Supplied records below:

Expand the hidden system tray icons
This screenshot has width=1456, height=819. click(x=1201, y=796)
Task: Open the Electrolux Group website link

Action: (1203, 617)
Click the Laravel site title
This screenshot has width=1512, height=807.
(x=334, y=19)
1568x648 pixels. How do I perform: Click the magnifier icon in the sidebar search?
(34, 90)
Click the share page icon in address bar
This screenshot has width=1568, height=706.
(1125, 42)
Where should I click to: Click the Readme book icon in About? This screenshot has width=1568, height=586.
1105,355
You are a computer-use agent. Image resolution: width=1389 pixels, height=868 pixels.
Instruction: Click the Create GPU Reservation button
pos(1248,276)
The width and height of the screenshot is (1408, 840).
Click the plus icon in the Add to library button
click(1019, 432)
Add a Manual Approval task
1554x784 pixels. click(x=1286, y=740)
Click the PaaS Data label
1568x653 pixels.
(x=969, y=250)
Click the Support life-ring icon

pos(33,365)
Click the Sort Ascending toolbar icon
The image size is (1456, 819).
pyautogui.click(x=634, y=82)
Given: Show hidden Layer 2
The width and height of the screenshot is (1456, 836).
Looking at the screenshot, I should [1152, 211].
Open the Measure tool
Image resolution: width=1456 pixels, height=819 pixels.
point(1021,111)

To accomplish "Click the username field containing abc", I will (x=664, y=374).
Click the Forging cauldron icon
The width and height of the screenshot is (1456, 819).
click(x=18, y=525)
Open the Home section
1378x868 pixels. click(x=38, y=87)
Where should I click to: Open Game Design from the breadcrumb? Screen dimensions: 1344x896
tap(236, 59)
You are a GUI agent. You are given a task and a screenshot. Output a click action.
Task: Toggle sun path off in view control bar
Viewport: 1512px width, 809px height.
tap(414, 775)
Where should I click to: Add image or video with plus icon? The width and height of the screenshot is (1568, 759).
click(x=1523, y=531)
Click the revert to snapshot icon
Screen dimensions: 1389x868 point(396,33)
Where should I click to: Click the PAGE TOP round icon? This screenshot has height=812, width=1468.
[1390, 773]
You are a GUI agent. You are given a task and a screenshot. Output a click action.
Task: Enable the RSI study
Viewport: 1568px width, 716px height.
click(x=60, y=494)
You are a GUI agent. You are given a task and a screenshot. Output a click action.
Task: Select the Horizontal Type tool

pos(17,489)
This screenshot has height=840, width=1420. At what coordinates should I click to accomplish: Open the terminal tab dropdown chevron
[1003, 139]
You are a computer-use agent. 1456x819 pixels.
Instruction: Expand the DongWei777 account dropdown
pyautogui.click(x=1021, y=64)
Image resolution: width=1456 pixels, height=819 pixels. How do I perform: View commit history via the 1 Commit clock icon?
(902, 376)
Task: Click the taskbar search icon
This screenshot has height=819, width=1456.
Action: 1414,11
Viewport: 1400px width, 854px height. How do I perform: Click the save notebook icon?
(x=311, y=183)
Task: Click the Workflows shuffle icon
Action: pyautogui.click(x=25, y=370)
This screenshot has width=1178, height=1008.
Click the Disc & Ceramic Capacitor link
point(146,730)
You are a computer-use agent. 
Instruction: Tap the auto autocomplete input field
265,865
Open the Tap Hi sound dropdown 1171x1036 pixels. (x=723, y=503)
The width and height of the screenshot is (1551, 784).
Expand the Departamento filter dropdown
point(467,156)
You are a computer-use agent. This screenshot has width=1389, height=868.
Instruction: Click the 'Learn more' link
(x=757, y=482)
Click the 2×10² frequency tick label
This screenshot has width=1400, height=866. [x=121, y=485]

End of Supplied records.

**Work item:** Find the lines in the data that include "computer", then copy each of them.

**Exercise solution:**
You are a computer-use agent. Image resolution: width=1389 pixels, height=868 pixels.
You are a computer-use agent. 1456x819 pixels.
You are a computer-use agent. 
You are a computer-use agent. This screenshot has width=1389, height=868.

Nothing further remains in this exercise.